Reputation: 4055
My stacked plot is going all wonky in the later years. Could someone look at my code and tell me where I went wrong? I thought my code was identical to the example code (both below).
I am not very experienced with ggplot2 plot stacking so I might be making a simple error.
I wanted something that looked like:
The code to produce that produces the above stacked plot is available as part of The R Graphics Cookbook and can be found at Revolutions R Blog Post.

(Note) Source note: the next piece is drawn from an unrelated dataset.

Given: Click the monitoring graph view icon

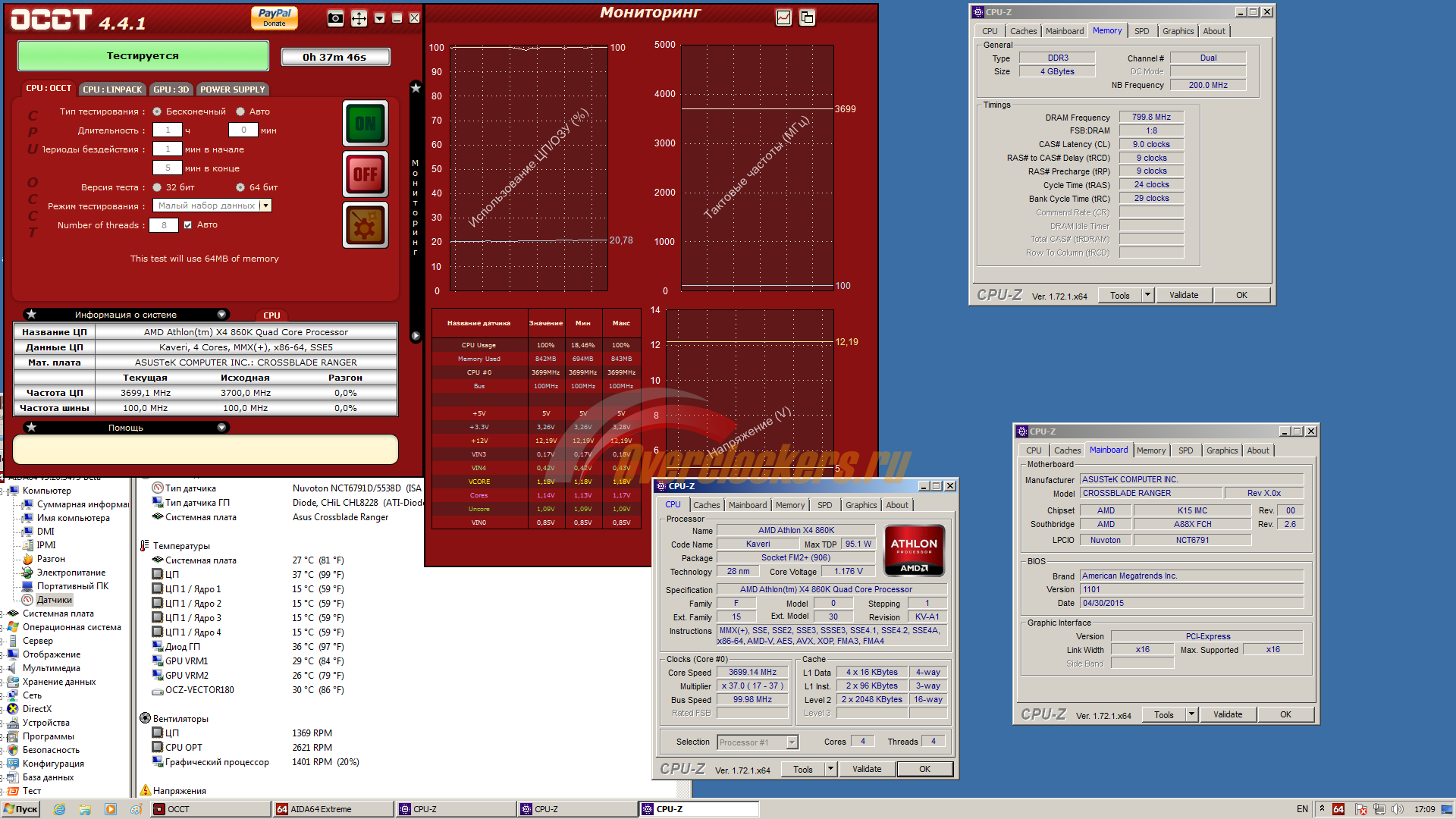Looking at the screenshot, I should [784, 17].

From The R Graphics Cookbook
library(ggplot2)
library(gcookbook)
ggplot(uspopage, aes(x=Year, y=Thousands, fill=AgeGroup)) +
geom_area(colour="black", size=.2, alpha=.4) +
scale_fill_brewer(palette="Blues", breaks=rev(levels(uspopage$AgeGroup)))
I thought I had pretty much duplicated the syntax. But, it seems to me that I must have made a mistake somewhere.
lawsize <- as.data.frame(read.csv("https://raw.githubusercontent.com/EconometricsBySimulation/wild-monkey/master/usc.csv"))
ggplot(lawsize, aes(x=Year, y=KB, fill=factor(Name)))+
geom_area(colour="black", size=.2, alpha=.4)
scale_fill_brewer(palette="Blues", breaks=rev(levels(lawsize$Name)))
Thanks for your consideration in this matter! F
Upvotes: 0
Views: 1651
Reputation: 78792
You definitely need to follow Sandy Muspratt's suggestions, but even then you'll have over 60 factors producing something like:
lawsize$Name <- factor(tolower(lawsize$Name))
lawsize = lawsize[!duplicated(lawsize), ]
gg <- ggplot(lawsize, aes(x=Year, y=KB, fill=Name))
gg <- gg + geom_area(colour="black", size=.2, alpha=.4)
gg <- gg + theme(legend.position="none")
gg
which is pretty, but—IMO—hardly informative. Perhaps thinking more about what story you're trying to communicate before picking a visualization would be in order?